Можно, конечно, возразить, что Путин уж слишком неоднозначно трактует этот концепт. Как насчет российского вторжения в Грузию, а затем и в Украину? Официальное объяснение Путина звучит так: в обоих случаях его действия были реакцией на вмешательство Запада, который он обвиняет в организации переворотов в постсоветских странах. Но есть и еще одна вещь, о которой он не может заявить публично: Россия никогда не воспринимала всерьез государственный суверенитет Грузии и Украины.
Нет сомнений в том, что Путин защищает свои прагматические интересы и в постсоветских странах, и на Ближнем Востоке, где путинским союзникам, как Каддафи, так и Асаду, в последнее время удивительно не везло. Тем не менее, он также защищает и выбранную им концепцию суверенитета. США и их союзники, по собственным прагматическим причинам, предпочитают другую концепцию, которая не настолько четко определена, поскольку все еще развивается. Конфликт между этими мнениями неоднократно возобновлялся. Сегодня горячими точками стали Сирия и Украина.
Разрешить идеологическое противостояние можно только тремя способами. Первый – Запад должен вступить с Россией в военное и экономическое противостояние, тем самым разгромив и ее позицию. В таком случае это, например, повысило бы для Путина стоимость присутствия российских войск в Сирии. Но непонятно, есть ли у Запада политическая воля для таких решительных действий.

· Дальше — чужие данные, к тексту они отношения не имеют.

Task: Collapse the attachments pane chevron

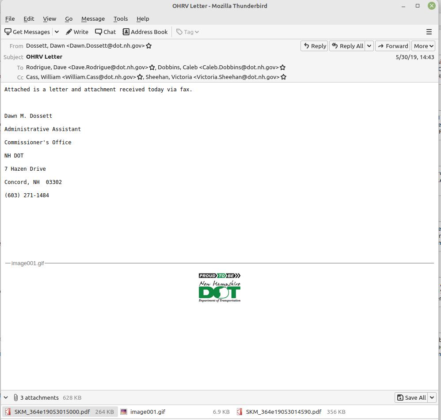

Вторая возможность – согласовать новые правила международного взаимодействия между сверхдержавами. Что означает, создать, вероятнее всего, под эгидой ООН, гораздо более жесткие методы арбитража для подобных конфликтов, которые меньше зависели бы от интересов и вето постоянных членов Совбеза. Это, естественно, звучит идеалистично, но возможно – на таких принципах работает институт суверенитета в ЕС.
Наиболее вероятный вариант – каждый конфликт рассматривать по отдельности, в зависимости от обстоятельств. Примерно это происходит сейчас в Украине: России позволяют удерживать Крым, а западные переговорщики пытаются заставить Киев дать оккупированным территориям особый статус. В Сирии может быть заключен ситуативный альянс против ИГИЛ, либо же тайная сделка по разделу Сирии или смещение Асада.
Этот вариант сложно назвать успехом, но он все же лучше, чем бесконечные дипломатические и военные эскалации.